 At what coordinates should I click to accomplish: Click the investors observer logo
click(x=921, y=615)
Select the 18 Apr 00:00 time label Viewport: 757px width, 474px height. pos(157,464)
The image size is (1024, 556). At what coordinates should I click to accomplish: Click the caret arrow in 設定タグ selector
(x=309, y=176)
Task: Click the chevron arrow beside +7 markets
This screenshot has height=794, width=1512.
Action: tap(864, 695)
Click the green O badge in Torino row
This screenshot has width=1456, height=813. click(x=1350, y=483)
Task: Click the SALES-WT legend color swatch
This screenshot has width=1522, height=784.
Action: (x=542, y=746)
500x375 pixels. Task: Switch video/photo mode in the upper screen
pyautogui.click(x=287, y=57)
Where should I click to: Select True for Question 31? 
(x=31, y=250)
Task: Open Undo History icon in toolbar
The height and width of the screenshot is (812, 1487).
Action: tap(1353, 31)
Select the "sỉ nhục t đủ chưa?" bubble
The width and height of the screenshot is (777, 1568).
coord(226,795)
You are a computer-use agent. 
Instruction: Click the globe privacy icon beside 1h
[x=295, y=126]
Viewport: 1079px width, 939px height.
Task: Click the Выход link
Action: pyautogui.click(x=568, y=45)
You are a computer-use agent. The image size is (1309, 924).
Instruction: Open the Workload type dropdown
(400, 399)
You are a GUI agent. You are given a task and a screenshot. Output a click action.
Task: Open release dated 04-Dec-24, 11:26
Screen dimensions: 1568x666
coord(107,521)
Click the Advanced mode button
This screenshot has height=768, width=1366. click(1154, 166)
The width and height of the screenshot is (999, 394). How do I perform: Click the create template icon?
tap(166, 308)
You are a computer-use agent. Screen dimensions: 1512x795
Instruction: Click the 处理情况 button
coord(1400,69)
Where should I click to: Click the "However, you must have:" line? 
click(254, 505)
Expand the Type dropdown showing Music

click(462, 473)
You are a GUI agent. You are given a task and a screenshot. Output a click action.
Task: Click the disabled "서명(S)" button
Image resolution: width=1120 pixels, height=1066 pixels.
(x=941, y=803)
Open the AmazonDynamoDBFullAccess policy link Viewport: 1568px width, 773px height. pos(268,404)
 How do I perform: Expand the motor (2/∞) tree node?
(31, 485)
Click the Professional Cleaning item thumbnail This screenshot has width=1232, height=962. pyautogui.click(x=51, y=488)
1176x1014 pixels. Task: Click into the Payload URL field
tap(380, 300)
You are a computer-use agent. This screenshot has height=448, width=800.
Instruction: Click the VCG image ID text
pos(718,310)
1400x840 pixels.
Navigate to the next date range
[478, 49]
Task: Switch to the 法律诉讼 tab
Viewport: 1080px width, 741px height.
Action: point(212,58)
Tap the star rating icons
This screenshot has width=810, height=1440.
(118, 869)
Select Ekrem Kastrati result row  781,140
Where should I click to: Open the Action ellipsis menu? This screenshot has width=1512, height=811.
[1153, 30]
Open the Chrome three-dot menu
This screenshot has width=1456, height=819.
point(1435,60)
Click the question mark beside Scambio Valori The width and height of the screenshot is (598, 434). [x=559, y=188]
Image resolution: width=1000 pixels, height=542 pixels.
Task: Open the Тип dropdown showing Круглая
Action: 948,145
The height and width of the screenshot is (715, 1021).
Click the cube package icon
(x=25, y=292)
____________
> **WHAT THIS TASK INVOLVES**
Return all of the lines above, reproduced with no changes.

> **ANSWER TO THIS EXERCISE**
 At what coordinates should I click to accomplish: Click the investors observer logo
click(x=921, y=615)
Select the 18 Apr 00:00 time label Viewport: 757px width, 474px height. pos(157,464)
The image size is (1024, 556). At what coordinates should I click to accomplish: Click the caret arrow in 設定タグ selector
(x=309, y=176)
Task: Click the chevron arrow beside +7 markets
This screenshot has height=794, width=1512.
Action: tap(864, 695)
Click the green O badge in Torino row
This screenshot has width=1456, height=813. click(x=1350, y=483)
Task: Click the SALES-WT legend color swatch
This screenshot has width=1522, height=784.
Action: (x=542, y=746)
500x375 pixels. Task: Switch video/photo mode in the upper screen
pyautogui.click(x=287, y=57)
Where should I click to: Select True for Question 31? 
(x=31, y=250)
Task: Open Undo History icon in toolbar
The height and width of the screenshot is (812, 1487).
Action: tap(1353, 31)
Select the "sỉ nhục t đủ chưa?" bubble
The width and height of the screenshot is (777, 1568).
coord(226,795)
You are a computer-use agent. 
Instruction: Click the globe privacy icon beside 1h
[x=295, y=126]
Viewport: 1079px width, 939px height.
Task: Click the Выход link
Action: pyautogui.click(x=568, y=45)
You are a computer-use agent. The image size is (1309, 924).
Instruction: Open the Workload type dropdown
(400, 399)
You are a GUI agent. You are given a task and a screenshot. Output a click action.
Task: Open release dated 04-Dec-24, 11:26
Screen dimensions: 1568x666
coord(107,521)
Click the Advanced mode button
This screenshot has height=768, width=1366. click(1154, 166)
The width and height of the screenshot is (999, 394). How do I perform: Click the create template icon?
tap(166, 308)
You are a computer-use agent. Screen dimensions: 1512x795
Instruction: Click the 处理情况 button
coord(1400,69)
Where should I click to: Click the "However, you must have:" line? 
click(254, 505)
Expand the Type dropdown showing Music

click(462, 473)
You are a GUI agent. You are given a task and a screenshot. Output a click action.
Task: Click the disabled "서명(S)" button
Image resolution: width=1120 pixels, height=1066 pixels.
(x=941, y=803)
Open the AmazonDynamoDBFullAccess policy link Viewport: 1568px width, 773px height. pos(268,404)
 How do I perform: Expand the motor (2/∞) tree node?
(31, 485)
Click the Professional Cleaning item thumbnail This screenshot has width=1232, height=962. pyautogui.click(x=51, y=488)
1176x1014 pixels. Task: Click into the Payload URL field
tap(380, 300)
You are a computer-use agent. This screenshot has height=448, width=800.
Instruction: Click the VCG image ID text
pos(718,310)
1400x840 pixels.
Navigate to the next date range
[478, 49]
Task: Switch to the 法律诉讼 tab
Viewport: 1080px width, 741px height.
Action: point(212,58)
Tap the star rating icons
This screenshot has width=810, height=1440.
(118, 869)
Select Ekrem Kastrati result row  781,140
Where should I click to: Open the Action ellipsis menu? This screenshot has width=1512, height=811.
[1153, 30]
Open the Chrome three-dot menu
This screenshot has width=1456, height=819.
point(1435,60)
Click the question mark beside Scambio Valori The width and height of the screenshot is (598, 434). [x=559, y=188]
Image resolution: width=1000 pixels, height=542 pixels.
Task: Open the Тип dropdown showing Круглая
Action: 948,145
The height and width of the screenshot is (715, 1021).
Click the cube package icon
(x=25, y=292)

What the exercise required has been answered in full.